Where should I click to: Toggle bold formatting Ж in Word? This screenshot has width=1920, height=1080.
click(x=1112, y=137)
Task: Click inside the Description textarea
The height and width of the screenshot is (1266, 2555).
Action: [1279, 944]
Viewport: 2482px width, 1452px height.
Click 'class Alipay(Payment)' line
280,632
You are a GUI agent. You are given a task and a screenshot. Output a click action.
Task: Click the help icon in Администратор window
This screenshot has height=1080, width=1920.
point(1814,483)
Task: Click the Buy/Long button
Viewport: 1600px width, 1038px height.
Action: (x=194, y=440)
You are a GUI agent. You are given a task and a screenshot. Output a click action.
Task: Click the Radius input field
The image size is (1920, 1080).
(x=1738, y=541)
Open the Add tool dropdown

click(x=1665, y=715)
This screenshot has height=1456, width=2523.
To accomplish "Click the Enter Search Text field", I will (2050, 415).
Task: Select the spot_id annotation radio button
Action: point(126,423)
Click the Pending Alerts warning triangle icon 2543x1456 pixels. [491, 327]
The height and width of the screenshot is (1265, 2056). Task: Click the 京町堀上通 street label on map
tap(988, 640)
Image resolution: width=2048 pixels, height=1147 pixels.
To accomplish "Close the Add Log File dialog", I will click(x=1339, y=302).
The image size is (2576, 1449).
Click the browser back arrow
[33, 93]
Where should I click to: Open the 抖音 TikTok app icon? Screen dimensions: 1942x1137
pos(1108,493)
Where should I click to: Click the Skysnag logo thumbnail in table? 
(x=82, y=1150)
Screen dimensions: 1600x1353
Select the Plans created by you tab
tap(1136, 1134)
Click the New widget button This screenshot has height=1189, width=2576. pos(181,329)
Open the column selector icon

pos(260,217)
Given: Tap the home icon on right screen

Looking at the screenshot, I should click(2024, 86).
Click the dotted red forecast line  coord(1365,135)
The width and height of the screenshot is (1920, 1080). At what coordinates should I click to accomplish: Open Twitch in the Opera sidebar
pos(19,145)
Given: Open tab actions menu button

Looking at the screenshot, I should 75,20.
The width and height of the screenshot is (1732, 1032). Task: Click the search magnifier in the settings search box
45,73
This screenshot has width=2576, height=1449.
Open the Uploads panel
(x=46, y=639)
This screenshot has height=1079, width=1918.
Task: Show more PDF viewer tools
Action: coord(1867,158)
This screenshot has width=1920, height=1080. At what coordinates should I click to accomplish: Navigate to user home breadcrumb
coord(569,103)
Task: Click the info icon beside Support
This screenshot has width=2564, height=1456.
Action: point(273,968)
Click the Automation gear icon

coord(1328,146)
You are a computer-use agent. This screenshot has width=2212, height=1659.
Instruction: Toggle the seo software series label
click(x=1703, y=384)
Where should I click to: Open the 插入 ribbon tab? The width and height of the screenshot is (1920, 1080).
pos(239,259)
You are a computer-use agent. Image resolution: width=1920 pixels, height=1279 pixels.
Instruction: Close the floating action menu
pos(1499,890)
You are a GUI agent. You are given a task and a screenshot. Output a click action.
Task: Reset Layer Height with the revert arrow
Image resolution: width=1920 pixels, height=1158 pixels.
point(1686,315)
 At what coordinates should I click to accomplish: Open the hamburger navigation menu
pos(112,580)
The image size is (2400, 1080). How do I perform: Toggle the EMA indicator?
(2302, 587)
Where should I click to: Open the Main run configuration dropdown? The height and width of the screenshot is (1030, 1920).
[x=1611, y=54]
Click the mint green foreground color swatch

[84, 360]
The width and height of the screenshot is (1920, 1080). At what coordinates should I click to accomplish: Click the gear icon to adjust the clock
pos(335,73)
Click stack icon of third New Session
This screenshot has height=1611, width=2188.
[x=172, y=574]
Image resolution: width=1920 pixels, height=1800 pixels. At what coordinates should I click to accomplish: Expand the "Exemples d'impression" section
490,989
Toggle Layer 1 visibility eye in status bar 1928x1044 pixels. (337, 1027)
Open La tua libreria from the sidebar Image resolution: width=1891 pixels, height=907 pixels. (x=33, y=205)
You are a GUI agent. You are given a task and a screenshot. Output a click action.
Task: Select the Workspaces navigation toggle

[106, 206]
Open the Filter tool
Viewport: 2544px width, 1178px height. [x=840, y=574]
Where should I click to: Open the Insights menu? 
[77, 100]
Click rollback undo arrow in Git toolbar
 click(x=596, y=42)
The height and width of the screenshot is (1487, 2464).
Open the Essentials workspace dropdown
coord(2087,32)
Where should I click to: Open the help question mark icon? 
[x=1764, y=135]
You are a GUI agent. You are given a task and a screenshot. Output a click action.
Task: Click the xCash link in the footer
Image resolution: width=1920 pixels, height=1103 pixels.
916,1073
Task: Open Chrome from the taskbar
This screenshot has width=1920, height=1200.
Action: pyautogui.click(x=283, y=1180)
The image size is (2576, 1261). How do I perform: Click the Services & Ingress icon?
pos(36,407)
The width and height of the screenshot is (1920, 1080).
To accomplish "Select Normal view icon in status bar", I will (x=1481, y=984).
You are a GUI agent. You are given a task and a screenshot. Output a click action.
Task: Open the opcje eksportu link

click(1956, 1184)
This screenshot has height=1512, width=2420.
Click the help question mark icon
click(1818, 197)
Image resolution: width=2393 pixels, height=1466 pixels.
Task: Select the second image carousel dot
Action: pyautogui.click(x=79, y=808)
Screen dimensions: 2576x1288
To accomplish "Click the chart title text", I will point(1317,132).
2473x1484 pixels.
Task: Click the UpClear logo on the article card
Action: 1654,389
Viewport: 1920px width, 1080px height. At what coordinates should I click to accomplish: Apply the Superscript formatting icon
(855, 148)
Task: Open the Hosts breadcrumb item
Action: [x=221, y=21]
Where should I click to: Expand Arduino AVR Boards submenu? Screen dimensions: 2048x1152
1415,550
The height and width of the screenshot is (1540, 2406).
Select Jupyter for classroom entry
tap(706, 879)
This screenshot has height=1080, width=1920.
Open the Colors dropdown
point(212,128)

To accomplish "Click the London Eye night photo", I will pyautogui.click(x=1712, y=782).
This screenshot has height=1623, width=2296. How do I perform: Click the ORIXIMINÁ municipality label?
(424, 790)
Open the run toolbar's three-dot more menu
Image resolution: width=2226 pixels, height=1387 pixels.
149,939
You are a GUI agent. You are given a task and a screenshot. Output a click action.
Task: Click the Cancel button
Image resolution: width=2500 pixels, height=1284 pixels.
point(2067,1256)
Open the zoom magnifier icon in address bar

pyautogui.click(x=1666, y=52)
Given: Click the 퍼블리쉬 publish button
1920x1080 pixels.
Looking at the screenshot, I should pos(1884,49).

________

Count the lines in these records that hold the string "Layer". Only the number is wanted.

2